- **What to do**: What you write should be an exact copy of the material, from its first line through the line containing "Click the yellow plane".

- **Source records**:

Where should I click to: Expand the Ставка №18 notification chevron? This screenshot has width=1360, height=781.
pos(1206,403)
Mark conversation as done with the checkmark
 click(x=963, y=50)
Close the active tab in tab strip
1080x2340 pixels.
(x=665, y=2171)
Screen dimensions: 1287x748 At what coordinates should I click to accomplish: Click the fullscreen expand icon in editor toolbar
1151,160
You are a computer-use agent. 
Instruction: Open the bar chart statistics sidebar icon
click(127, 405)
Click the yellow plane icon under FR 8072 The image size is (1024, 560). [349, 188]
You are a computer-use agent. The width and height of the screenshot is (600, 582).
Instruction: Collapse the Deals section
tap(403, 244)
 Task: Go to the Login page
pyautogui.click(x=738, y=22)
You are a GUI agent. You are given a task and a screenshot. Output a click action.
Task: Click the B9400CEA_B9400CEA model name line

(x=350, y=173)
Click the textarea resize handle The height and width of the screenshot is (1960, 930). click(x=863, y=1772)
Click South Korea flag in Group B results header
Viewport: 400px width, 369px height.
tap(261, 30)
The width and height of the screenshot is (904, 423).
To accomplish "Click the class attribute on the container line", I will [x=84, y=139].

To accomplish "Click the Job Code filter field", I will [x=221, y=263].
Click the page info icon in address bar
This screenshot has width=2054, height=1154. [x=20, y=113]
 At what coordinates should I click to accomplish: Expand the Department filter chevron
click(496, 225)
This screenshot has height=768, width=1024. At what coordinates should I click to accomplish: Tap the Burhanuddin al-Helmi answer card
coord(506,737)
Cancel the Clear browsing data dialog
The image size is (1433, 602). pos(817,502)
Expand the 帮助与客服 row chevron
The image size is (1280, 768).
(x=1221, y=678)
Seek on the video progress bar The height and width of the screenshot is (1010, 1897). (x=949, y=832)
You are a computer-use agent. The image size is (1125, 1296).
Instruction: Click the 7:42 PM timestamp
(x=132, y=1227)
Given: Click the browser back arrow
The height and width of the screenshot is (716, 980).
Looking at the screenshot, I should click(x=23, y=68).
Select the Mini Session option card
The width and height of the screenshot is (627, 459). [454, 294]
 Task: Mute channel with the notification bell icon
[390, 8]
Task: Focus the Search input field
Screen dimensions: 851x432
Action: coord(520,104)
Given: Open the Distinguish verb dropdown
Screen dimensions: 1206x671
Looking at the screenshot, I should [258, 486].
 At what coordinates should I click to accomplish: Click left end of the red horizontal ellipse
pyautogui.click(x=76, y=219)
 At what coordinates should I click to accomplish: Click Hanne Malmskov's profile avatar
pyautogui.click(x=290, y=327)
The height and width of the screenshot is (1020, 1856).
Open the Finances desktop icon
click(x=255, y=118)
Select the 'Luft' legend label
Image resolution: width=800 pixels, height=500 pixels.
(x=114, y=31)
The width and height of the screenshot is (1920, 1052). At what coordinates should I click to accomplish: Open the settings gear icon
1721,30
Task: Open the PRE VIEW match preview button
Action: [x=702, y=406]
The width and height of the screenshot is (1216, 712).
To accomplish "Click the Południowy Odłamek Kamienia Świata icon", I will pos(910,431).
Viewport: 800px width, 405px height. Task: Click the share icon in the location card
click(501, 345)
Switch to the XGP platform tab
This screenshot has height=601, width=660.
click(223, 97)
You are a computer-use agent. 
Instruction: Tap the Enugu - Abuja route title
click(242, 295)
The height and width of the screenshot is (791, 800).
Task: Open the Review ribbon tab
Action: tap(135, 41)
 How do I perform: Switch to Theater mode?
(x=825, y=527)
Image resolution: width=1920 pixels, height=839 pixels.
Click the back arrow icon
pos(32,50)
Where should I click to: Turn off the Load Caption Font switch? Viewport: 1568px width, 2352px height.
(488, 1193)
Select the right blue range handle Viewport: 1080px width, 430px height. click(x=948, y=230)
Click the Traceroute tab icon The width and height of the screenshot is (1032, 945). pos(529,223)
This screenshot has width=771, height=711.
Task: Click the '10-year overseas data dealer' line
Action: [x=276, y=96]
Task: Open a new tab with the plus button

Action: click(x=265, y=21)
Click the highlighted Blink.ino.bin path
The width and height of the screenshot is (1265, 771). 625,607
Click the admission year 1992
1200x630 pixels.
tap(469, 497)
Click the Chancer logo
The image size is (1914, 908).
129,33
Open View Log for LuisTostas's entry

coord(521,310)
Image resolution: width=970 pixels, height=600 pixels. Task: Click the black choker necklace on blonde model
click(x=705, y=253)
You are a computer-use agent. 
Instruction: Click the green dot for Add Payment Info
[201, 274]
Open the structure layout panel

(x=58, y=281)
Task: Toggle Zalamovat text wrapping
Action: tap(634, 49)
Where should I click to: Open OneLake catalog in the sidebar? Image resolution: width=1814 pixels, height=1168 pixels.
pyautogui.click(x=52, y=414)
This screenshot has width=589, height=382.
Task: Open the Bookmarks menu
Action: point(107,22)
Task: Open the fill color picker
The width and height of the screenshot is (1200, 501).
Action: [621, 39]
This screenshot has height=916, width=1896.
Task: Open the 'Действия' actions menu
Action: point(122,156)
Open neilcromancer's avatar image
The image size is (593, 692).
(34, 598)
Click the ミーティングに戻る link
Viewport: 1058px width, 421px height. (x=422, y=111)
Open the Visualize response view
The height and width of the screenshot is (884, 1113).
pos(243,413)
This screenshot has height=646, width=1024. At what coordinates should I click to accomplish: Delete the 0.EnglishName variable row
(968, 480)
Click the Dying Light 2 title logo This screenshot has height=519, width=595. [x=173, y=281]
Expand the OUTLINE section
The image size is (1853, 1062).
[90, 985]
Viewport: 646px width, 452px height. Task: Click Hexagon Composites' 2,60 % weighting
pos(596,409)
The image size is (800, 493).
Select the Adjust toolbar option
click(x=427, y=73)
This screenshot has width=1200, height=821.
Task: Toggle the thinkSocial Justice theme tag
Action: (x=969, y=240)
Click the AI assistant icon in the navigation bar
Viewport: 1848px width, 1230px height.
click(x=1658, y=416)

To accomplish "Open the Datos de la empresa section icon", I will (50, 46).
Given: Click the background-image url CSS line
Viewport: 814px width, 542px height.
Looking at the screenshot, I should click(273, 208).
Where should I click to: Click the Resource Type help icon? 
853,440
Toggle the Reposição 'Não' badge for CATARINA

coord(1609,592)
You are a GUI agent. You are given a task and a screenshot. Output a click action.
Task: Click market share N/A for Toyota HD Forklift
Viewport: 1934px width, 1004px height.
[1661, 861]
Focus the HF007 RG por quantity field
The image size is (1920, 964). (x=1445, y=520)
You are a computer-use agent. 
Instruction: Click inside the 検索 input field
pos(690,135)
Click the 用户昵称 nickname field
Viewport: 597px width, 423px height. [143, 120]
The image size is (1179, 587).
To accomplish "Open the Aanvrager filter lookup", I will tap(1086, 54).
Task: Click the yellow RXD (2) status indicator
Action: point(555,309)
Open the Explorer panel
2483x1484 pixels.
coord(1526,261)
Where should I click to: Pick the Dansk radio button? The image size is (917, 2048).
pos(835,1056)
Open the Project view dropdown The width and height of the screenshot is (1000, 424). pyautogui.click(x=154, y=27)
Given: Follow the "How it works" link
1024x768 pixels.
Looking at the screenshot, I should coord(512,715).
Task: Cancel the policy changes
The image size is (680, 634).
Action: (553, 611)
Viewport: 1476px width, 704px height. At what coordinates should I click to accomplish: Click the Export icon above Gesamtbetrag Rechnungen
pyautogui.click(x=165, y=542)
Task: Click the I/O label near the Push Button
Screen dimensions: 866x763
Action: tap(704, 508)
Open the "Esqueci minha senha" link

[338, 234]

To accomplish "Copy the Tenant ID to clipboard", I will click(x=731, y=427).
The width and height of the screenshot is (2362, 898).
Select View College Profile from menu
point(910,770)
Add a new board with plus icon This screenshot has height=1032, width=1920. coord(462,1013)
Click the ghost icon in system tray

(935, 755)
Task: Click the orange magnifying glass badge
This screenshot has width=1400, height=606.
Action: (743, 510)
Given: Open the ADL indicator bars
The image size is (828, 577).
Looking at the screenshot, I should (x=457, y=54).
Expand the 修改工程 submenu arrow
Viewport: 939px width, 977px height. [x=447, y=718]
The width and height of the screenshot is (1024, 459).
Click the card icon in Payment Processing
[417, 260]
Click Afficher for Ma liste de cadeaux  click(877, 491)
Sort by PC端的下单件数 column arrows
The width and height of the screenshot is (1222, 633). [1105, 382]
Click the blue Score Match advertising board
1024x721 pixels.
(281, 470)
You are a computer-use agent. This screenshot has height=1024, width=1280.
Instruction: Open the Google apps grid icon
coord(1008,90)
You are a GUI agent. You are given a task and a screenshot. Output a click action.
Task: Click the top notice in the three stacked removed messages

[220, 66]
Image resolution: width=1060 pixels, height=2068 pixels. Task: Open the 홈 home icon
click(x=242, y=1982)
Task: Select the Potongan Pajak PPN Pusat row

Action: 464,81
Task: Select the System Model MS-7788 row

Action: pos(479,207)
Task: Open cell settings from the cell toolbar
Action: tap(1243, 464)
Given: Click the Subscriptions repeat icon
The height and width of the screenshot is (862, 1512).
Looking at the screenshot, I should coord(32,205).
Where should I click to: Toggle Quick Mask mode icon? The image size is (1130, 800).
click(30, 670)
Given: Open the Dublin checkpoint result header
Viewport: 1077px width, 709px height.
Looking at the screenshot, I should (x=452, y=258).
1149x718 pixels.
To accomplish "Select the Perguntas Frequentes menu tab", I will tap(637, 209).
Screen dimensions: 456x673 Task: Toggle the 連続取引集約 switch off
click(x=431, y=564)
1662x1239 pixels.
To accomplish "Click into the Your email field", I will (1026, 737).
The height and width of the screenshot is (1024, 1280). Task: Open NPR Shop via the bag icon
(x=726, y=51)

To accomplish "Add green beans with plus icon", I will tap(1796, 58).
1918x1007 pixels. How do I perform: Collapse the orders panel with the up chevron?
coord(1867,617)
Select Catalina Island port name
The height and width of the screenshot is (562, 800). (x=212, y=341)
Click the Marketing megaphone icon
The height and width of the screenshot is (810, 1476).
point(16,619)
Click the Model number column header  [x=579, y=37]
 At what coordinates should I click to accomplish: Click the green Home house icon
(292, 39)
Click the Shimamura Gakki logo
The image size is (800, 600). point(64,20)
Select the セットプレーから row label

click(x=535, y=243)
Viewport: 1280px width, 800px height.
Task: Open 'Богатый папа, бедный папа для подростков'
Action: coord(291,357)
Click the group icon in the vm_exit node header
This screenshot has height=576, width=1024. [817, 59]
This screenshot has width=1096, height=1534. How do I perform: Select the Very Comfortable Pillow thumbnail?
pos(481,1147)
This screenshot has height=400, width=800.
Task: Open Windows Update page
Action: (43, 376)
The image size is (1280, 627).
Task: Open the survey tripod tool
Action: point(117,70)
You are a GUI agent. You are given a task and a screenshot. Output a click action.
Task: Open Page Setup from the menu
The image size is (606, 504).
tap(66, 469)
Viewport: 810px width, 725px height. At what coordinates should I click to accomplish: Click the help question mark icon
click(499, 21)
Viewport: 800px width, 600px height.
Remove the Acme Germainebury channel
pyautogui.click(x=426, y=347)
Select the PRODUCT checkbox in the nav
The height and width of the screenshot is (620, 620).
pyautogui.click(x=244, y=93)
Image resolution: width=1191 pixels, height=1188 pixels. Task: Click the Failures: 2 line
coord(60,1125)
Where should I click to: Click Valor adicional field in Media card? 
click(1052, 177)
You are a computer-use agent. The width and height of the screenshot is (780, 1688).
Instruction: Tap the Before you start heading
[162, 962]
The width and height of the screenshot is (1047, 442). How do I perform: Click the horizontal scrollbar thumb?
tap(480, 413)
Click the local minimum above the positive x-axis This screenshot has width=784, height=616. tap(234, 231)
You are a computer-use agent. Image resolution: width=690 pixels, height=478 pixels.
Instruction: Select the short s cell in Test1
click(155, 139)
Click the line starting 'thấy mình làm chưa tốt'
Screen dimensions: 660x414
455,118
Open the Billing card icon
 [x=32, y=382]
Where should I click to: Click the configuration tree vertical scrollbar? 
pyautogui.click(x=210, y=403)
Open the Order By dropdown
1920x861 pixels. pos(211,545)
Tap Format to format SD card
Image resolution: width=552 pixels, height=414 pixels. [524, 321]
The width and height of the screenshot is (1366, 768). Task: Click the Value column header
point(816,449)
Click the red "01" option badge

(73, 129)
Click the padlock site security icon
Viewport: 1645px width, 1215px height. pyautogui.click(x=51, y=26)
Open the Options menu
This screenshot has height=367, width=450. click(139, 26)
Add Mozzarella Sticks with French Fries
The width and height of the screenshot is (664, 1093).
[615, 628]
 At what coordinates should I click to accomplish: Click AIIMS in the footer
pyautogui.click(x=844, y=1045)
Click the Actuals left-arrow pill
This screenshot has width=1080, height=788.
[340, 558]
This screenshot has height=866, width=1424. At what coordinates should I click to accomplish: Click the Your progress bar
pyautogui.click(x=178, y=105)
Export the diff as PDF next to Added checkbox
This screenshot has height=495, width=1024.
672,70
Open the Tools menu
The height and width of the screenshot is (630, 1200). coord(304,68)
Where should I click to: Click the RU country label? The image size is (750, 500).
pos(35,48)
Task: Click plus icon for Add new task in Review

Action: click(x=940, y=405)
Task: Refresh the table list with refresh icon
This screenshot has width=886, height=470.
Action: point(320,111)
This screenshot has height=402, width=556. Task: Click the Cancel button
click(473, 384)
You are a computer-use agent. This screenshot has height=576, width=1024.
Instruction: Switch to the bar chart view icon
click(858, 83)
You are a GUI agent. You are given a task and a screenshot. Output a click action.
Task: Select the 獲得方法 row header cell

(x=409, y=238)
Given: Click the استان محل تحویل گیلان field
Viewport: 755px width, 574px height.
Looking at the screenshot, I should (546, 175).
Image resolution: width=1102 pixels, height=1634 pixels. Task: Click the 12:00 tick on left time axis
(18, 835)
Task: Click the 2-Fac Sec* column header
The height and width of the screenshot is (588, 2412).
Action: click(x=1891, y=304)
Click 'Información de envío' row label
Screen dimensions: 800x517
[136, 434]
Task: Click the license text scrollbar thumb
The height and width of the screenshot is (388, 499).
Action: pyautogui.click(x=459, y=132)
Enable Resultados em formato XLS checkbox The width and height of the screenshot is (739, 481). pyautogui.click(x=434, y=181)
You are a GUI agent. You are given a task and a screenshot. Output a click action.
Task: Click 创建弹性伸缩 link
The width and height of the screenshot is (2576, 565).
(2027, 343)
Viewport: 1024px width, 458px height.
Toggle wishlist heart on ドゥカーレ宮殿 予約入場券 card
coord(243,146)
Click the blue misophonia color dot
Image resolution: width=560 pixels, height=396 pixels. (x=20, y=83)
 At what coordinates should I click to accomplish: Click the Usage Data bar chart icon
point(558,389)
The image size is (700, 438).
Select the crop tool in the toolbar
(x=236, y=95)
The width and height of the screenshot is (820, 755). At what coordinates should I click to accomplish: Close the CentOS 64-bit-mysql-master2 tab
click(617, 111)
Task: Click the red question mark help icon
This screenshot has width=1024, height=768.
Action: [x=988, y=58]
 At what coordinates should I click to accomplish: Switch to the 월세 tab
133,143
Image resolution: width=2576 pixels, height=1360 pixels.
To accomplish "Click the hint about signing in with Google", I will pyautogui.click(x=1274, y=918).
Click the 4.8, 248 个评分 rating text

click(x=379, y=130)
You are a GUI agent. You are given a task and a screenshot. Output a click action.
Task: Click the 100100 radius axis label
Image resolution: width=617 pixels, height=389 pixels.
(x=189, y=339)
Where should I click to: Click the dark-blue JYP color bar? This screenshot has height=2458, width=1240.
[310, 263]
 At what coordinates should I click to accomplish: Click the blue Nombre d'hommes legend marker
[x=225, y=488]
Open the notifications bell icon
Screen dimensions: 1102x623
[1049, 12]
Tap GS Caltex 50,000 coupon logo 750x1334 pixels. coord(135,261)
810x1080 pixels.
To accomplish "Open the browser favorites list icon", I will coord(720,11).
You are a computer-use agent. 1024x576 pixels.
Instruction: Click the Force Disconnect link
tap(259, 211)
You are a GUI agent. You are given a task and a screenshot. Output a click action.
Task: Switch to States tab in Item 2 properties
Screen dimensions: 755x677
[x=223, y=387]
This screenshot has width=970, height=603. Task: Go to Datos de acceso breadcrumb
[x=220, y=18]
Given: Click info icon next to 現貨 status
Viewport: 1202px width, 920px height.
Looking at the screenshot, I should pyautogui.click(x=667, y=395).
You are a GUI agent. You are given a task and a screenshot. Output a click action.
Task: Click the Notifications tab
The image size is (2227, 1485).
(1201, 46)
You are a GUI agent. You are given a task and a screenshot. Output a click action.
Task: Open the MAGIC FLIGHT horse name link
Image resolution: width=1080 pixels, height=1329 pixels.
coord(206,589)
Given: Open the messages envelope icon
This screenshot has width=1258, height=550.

- **Answer to this problem**:
Where should I click to: Expand the Ставка №18 notification chevron? This screenshot has width=1360, height=781.
pos(1206,403)
Mark conversation as done with the checkmark
 click(x=963, y=50)
Close the active tab in tab strip
1080x2340 pixels.
(x=665, y=2171)
Screen dimensions: 1287x748 At what coordinates should I click to accomplish: Click the fullscreen expand icon in editor toolbar
1151,160
You are a computer-use agent. 
Instruction: Open the bar chart statistics sidebar icon
click(127, 405)
Click the yellow plane icon under FR 8072 The image size is (1024, 560). [349, 188]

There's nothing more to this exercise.